Originally posted on Dr. Sprague's personal blog, Life on Abram Lake, https://lifeonabramlake.com/
Trigger warning: Child non-accidental trauma
In the end, it was her eyelashes that broke me.
Impossibly long, feathered midnight against pale skin. The tips, crescendoed upwards with perfection. Those eyelashes, masking the horror of what lay beneath.
As the solo physician covering our local ER overnight, I was called to her bedside by the triage nurse. “The on-call worker brought her in,” reported the nurse. “She said she’s been sleeping the whole time she’s been in care since last evening.”
The first alarm ringing pressingly in my brain.
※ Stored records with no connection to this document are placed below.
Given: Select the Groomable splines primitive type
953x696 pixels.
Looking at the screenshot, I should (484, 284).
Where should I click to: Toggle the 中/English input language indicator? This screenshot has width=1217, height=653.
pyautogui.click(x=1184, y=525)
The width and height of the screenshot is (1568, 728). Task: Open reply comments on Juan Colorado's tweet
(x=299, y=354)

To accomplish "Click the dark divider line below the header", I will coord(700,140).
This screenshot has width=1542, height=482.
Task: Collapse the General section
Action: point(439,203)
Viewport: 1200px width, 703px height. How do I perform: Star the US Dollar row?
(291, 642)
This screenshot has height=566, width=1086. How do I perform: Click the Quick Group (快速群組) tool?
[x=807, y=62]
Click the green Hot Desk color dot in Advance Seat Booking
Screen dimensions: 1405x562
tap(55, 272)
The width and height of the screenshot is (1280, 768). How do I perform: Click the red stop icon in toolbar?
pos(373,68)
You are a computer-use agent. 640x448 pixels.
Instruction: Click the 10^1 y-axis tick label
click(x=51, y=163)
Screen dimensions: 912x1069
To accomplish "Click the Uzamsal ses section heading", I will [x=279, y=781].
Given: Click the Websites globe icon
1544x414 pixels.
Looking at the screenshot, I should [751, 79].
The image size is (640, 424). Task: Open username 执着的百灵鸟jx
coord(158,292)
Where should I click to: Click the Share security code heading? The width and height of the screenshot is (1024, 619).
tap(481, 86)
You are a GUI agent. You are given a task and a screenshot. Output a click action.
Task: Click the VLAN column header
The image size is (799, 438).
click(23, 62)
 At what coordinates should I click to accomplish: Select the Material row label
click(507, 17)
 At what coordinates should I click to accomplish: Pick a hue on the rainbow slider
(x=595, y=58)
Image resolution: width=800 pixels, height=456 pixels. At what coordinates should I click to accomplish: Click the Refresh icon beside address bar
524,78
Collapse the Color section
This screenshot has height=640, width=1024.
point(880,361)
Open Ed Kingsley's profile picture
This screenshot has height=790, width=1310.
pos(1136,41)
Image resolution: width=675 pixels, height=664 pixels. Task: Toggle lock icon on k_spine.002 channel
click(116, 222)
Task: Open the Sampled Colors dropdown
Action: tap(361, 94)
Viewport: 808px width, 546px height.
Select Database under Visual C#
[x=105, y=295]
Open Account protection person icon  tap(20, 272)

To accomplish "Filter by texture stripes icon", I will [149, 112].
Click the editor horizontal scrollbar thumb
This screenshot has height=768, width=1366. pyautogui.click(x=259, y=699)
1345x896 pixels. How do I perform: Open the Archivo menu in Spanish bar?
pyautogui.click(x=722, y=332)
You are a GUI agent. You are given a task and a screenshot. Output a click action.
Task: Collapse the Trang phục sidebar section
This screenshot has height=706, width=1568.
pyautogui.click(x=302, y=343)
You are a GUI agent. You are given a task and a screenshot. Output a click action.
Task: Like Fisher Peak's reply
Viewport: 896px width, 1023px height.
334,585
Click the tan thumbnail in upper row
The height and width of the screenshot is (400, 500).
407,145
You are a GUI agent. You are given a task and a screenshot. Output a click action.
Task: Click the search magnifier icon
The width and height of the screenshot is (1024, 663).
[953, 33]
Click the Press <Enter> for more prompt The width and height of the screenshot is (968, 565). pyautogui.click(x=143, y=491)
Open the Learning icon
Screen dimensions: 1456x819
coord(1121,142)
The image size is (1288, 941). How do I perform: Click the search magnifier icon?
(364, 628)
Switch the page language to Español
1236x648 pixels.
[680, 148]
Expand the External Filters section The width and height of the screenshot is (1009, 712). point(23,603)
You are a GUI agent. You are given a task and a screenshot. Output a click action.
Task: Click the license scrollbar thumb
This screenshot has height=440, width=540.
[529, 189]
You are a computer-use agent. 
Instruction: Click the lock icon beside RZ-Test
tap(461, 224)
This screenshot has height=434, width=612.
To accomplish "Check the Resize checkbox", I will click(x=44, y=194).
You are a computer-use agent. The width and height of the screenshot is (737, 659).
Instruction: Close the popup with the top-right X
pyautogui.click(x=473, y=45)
Laying on her back, her chubby arms and legs splayed across the parchment-like paper covering the ER gurney. Her chest rose and fell gently, seemingly unperturbed by the chaos of the nightshift playing out around her. Cherub-like cheeks lay slack, her expression serene. Her posturing reminded me of those long, torturous nights when Alice and Henry had been babies too – endless rocking, bouncing and shushing to coax them into dream-filled sleep. Then, finally, with a sweaty, sore back and a successful transfer to the crib, I wouldn’t be able to tear my eyes away from them. So captivated by their trusting, peaceful slumber.
Clutching the ER chart, her bruises immediately told me a story that wasn’t necessary to speak in words. Gently pulling back each eyelid, her pupils gazed unfocused beyond my penlight. Black inky pools. Transfixed in another world. My left hand, tenderly caressing the crown of her head, confirmed what I already knew. Underneath the downy softness of her wispy hair, her scalp was stretched taught, bulging outwards over the diamond-shaped opening between her unfused skull bones – pressure rising dangerously within. The natural soft-spot accommodating the volcano inside her brain.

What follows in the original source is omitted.